Louis Bono, Washington’s top advisor for Caucasus talks, represented the U.S., while the EU’s representative for the region, Toivo Klaar, was sent by the EU. Russia’s delegate, Igor Khovaev, who is Putin’s special envoy for relations between Armenia and Azerbaijan, was also present.

It is not often that high-level diplomatic communication occurs. In March, U.S. Secretary of State Antony Blinken and Russian Foreign Minister Sergey Lavrov met at the G20 meeting in India, but Moscow stated that the interaction was brief and no formal negotiations took place.

An EU representative told POLITICO that it is crucial to keep communication channels open with relevant parties to prevent any misunderstandings. The representative also noted that Klaar has made efforts to maintain open lines of communication in various areas over the past years, including discussions with Khovaev and Russian Deputy Foreign Minister Mikhail Galuzin.

The U.S. State Department representative refused to discuss the meeting, stating that “we do not publicly comment on private diplomatic talks.”

A confidential U.S. government source, who was authorized to discuss delicate diplomatic issues, revealed that the talks stemmed from the recognition that the Kremlin maintains significant power in the area. “It is crucial for us to cooperate with the Russians on this matter, as they have significant influence over the involved parties, particularly during this precarious time,” stated the American representative.
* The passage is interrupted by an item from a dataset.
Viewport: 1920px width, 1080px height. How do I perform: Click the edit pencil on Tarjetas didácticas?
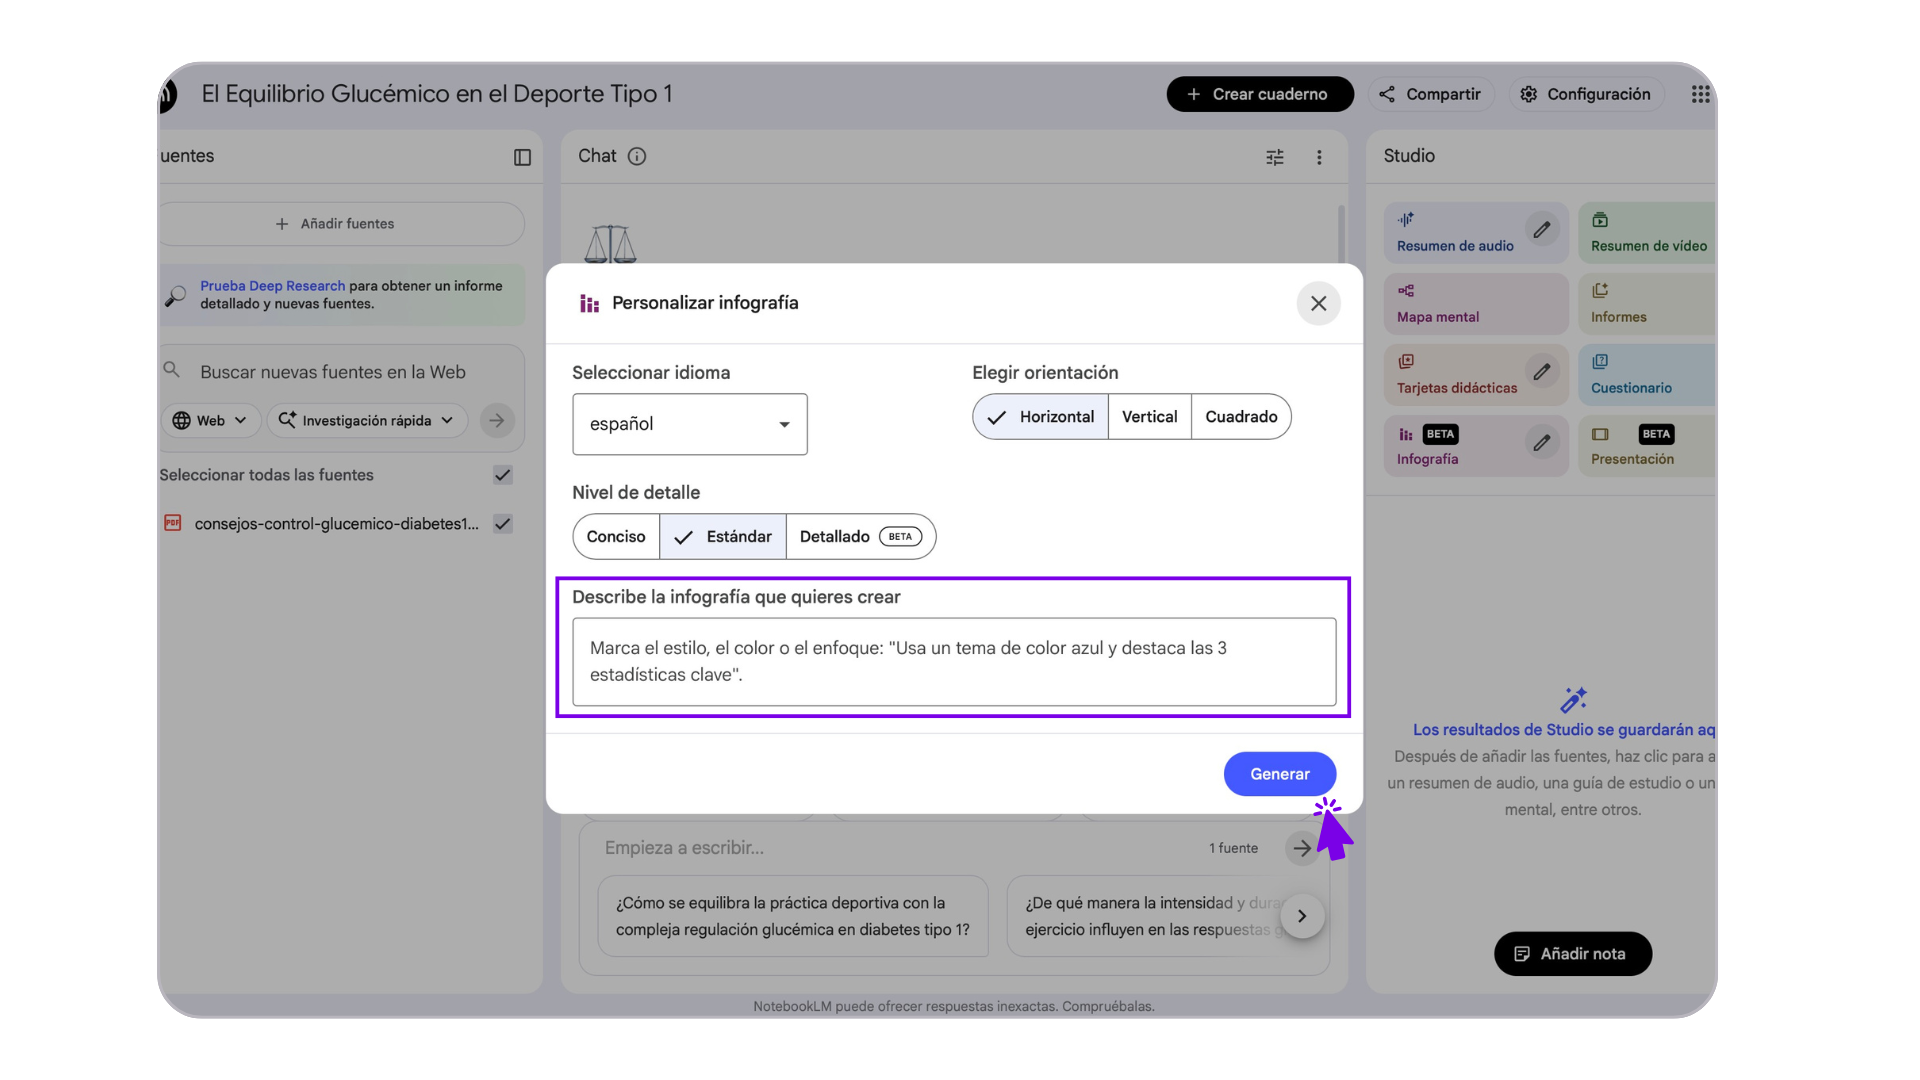1542,372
On September 19, Azerbaijan began a sudden and aggressive attack on Nagorno-Karabakh, deploying tanks and soldiers while using intense artillery fire for cover. As a result of the intense 24-hour battle that claimed hundreds of lives on both sides, leaders of Karabakh’s Armenian population were compelled to surrender. The Armenian government reports that over 100,000 individuals have since fled their homes and crossed the border in fear for their safety.

Azerbaijan asserts its right to address “unlawful armed groups” within its officially recognized borders and vows to incorporate those who have remained into society. The President of the European Council, Charles Michel, labeled the military action as “destructive,” and Blinken has joined in urging Azerbaijan to abstain from additional acts of aggression in Nagorno-Karabakh and allow unimpeded humanitarian aid.